## Recorded data
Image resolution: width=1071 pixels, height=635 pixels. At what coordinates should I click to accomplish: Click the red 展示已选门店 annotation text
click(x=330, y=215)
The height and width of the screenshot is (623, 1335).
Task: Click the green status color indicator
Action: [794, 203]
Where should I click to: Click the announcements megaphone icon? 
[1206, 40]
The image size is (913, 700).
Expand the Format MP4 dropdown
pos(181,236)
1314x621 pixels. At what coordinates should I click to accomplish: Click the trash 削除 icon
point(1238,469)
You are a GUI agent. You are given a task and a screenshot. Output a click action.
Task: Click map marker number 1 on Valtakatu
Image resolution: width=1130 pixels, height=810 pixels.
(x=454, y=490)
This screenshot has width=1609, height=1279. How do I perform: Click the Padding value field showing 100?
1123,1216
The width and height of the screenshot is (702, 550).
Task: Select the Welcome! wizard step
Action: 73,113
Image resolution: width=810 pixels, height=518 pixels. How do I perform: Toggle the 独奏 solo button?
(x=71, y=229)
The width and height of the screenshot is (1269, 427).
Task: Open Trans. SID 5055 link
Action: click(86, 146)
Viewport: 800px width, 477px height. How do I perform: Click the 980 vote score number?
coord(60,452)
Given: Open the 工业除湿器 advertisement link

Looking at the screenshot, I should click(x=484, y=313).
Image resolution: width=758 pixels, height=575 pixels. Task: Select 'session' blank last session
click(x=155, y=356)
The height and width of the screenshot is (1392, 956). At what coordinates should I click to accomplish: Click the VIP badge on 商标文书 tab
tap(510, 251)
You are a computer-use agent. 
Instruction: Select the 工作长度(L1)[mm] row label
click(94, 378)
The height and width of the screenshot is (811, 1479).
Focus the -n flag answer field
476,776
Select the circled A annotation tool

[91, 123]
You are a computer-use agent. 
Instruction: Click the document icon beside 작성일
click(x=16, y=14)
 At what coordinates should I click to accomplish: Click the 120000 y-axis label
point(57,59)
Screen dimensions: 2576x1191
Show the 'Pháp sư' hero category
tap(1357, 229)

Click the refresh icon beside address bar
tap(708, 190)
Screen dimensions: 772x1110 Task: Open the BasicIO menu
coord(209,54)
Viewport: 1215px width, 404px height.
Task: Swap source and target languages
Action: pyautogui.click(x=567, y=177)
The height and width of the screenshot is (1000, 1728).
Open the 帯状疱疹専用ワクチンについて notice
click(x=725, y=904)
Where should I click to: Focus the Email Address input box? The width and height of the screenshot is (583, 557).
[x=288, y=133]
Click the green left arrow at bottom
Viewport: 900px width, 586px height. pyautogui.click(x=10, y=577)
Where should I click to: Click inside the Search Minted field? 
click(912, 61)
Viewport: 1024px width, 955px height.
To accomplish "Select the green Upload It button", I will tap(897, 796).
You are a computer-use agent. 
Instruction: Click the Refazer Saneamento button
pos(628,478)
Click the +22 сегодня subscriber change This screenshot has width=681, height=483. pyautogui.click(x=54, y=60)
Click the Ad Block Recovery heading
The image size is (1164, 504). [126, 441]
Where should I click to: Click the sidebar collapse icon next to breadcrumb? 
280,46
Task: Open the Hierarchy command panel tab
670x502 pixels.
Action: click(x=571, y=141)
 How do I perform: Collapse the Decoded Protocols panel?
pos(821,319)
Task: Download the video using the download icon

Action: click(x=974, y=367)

## WORK TASK
Would you mind giving all the records again exactly?

## WRITTEN ANSWER
Image resolution: width=1071 pixels, height=635 pixels. At what coordinates should I click to accomplish: Click the red 展示已选门店 annotation text
click(x=330, y=215)
The height and width of the screenshot is (623, 1335).
Task: Click the green status color indicator
Action: [794, 203]
Where should I click to: Click the announcements megaphone icon? 
[1206, 40]
The image size is (913, 700).
Expand the Format MP4 dropdown
pos(181,236)
1314x621 pixels. At what coordinates should I click to accomplish: Click the trash 削除 icon
point(1238,469)
You are a GUI agent. You are given a task and a screenshot. Output a click action.
Task: Click map marker number 1 on Valtakatu
Image resolution: width=1130 pixels, height=810 pixels.
(x=454, y=490)
This screenshot has width=1609, height=1279. How do I perform: Click the Padding value field showing 100?
1123,1216
The width and height of the screenshot is (702, 550).
Task: Select the Welcome! wizard step
Action: 73,113
Image resolution: width=810 pixels, height=518 pixels. How do I perform: Toggle the 独奏 solo button?
(x=71, y=229)
The width and height of the screenshot is (1269, 427).
Task: Open Trans. SID 5055 link
Action: click(86, 146)
Viewport: 800px width, 477px height. How do I perform: Click the 980 vote score number?
coord(60,452)
Given: Open the 工业除湿器 advertisement link

Looking at the screenshot, I should click(x=484, y=313).
Image resolution: width=758 pixels, height=575 pixels. Task: Select 'session' blank last session
click(x=155, y=356)
The height and width of the screenshot is (1392, 956). At what coordinates should I click to accomplish: Click the VIP badge on 商标文书 tab
tap(510, 251)
You are a computer-use agent. 
Instruction: Select the 工作长度(L1)[mm] row label
click(94, 378)
The height and width of the screenshot is (811, 1479).
Focus the -n flag answer field
476,776
Select the circled A annotation tool

[91, 123]
You are a computer-use agent. 
Instruction: Click the document icon beside 작성일
click(x=16, y=14)
 At what coordinates should I click to accomplish: Click the 120000 y-axis label
point(57,59)
Screen dimensions: 2576x1191
Show the 'Pháp sư' hero category
tap(1357, 229)

Click the refresh icon beside address bar
tap(708, 190)
Screen dimensions: 772x1110 Task: Open the BasicIO menu
coord(209,54)
Viewport: 1215px width, 404px height.
Task: Swap source and target languages
Action: pyautogui.click(x=567, y=177)
The height and width of the screenshot is (1000, 1728).
Open the 帯状疱疹専用ワクチンについて notice
click(x=725, y=904)
Where should I click to: Focus the Email Address input box? The width and height of the screenshot is (583, 557).
[x=288, y=133]
Click the green left arrow at bottom
Viewport: 900px width, 586px height. pyautogui.click(x=10, y=577)
Where should I click to: Click inside the Search Minted field? 
click(912, 61)
Viewport: 1024px width, 955px height.
To accomplish "Select the green Upload It button", I will tap(897, 796).
You are a computer-use agent. 
Instruction: Click the Refazer Saneamento button
pos(628,478)
Click the +22 сегодня subscriber change This screenshot has width=681, height=483. pyautogui.click(x=54, y=60)
Click the Ad Block Recovery heading
The image size is (1164, 504). [126, 441]
Where should I click to: Click the sidebar collapse icon next to breadcrumb? 
280,46
Task: Open the Hierarchy command panel tab
670x502 pixels.
Action: click(x=571, y=141)
 How do I perform: Collapse the Decoded Protocols panel?
pos(821,319)
Task: Download the video using the download icon

Action: click(x=974, y=367)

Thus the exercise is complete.